◆ TASK TO COMPLETE ◆
Starting at the first entry, print everything through the last exactly.

Segment Open

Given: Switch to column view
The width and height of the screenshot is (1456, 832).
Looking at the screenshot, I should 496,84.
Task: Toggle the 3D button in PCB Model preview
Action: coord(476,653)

Segment Closed

◆ SOLUTION BELOW ◆
Given: Switch to column view
The width and height of the screenshot is (1456, 832).
Looking at the screenshot, I should 496,84.
Task: Toggle the 3D button in PCB Model preview
Action: coord(476,653)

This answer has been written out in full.